Eines unserer Ziele war es, die kognitive Nachhaltigkeit von Biosphera Equilibrium zu entwickeln und es zum perfekten Ort für die Regeneration von Körper und Geist zu machen.

VON DER BIOPHILIE BIS ZUR WAHRNEHMUNG DER REGENERATION

Der Ausgangspunkt, um das Gleichgewicht von Biosphera Equilibrium zu einem regenerativen Umfeld zu machen, ist die Biophilie, d.h unsere „Liebe zum Leben“ und zu allem was dazu gehört. Die Biophilie hat in der Evolutionsgeschichte der Gattung Homo eine stratifizierte phylogenetische Wurzel. Die Biophilie aktiviert die spontane unwillkürliche Aufmerksamkeit und regeneriert somit unsere kognitiven Prozesse, indem die direkte willkürliche und stressbedingte Aufmerksamkeit zur Ruhe gebracht wird. Aus diesem Grund empfinden wir, wenn wir in die Natur eintauchen, ein Gefühl des Wohlbefindens, das dem entspricht, was die Wissenschaft die Wahrnehmung der Regeneration nennt.
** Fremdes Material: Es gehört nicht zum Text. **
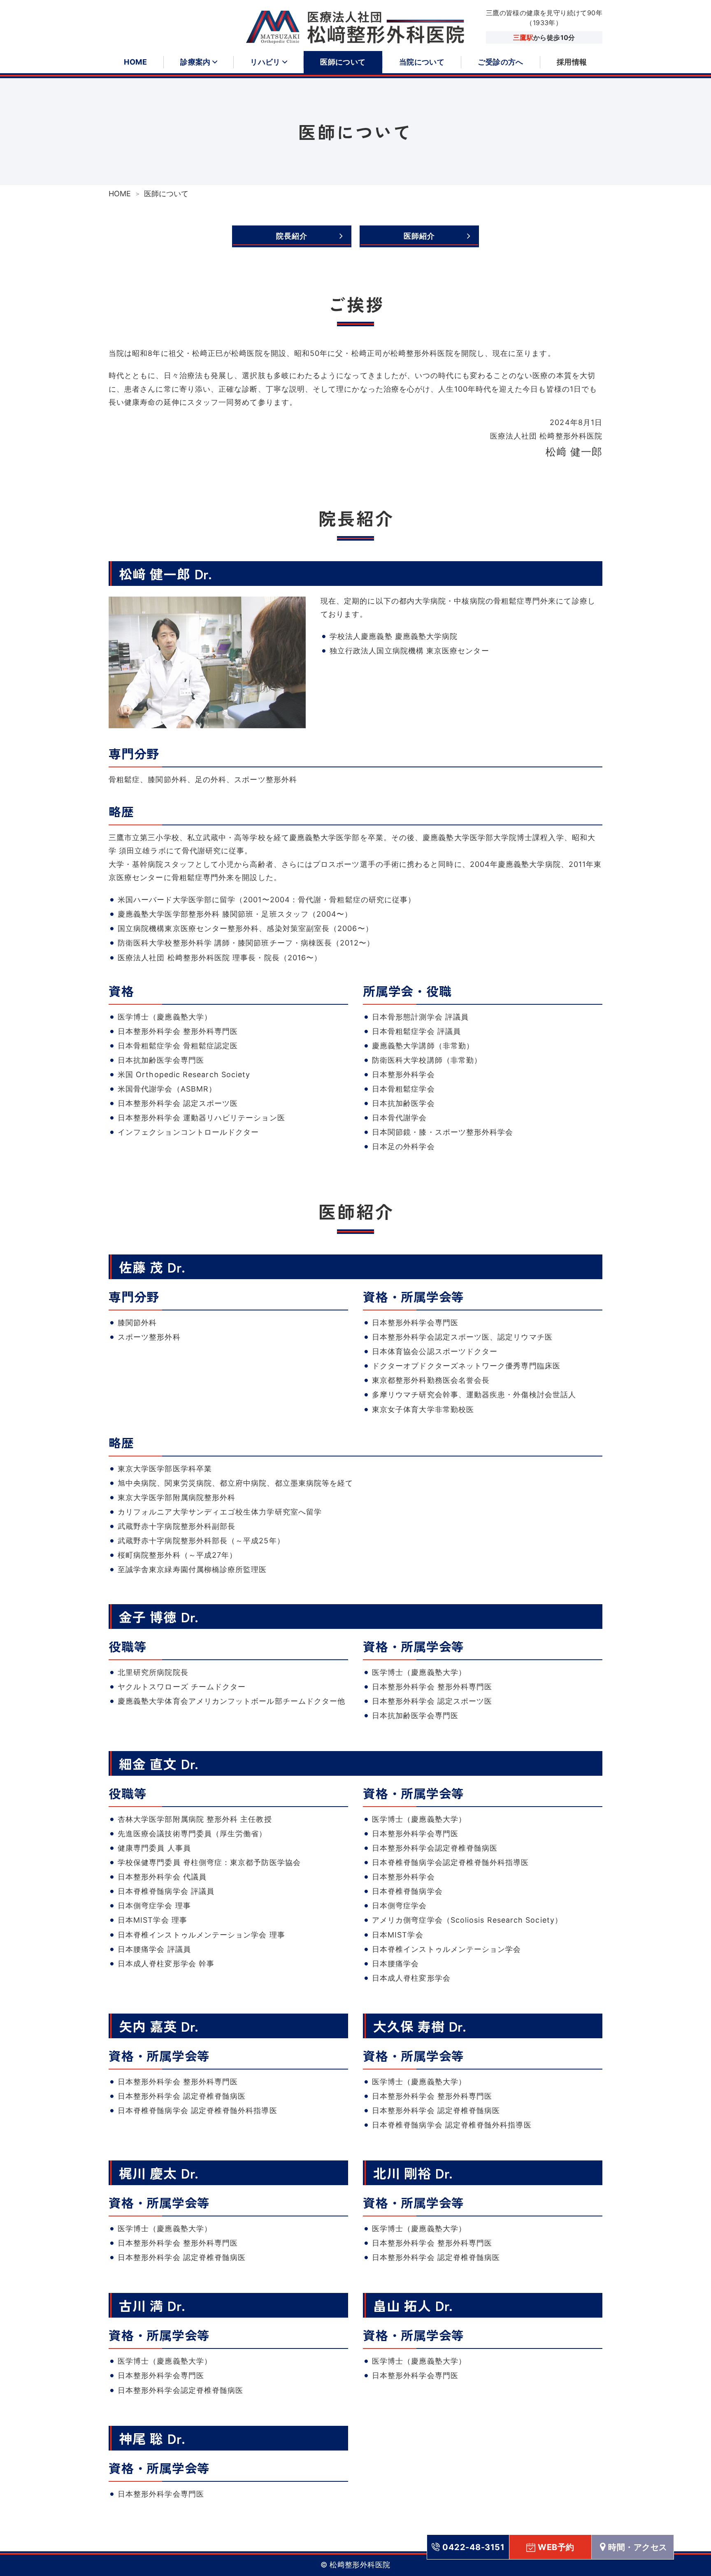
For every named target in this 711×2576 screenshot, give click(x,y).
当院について (422, 62)
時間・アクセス (637, 2547)
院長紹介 (291, 236)
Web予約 (556, 2547)
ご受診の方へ (500, 62)
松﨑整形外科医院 (360, 2564)
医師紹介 (419, 236)
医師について (343, 62)
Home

DAS HAUS, DAS UNSEREN GEIST REGENERIERT

Die Biophilie orientiert die Präferenz für ein Umfeld, indem sie uns seinen regenerativen Wert, d.h. das, was für uns kognitiv nachhaltig ist, sofort wahrnehmen lässt. Je mehr eine bebaute Umwelt die biophile Verbindung zwischen Mensch und Natur respektiert und die für die natürliche Umgebung typischen Formen, Farben und Muster reproduziert, desto mehr wird sie als regenerativ wahrgenommen. Das ist das Ziel von Biophilic Design und RED Italy: Biosphera 3.0 zu einem regenerativen, d.h. kognitiv nachhaltigen, Umfeld für ihre Bewohner zu machen.

In Biosphera equilibrium

INDIKATOR DER BIOPHILEN QUALITÄT (BQI)

Um Biosphera Equilibrium zu einem regenerativen Umfeld zu machen, haben wir den Indikator der biophilen Qualität verwendet (Biophilic Quality Index, BQI). Das BQI, das 2017 von Rita Berto und Giuseppe Barbiero konzipiert und entwickelt wurde, ist das erste quantitative Bewertungsinstrument, das es im Bereich des biophilen Designs ermöglicht, die regenerative Qualität einer Umgebung objektiv zu definieren.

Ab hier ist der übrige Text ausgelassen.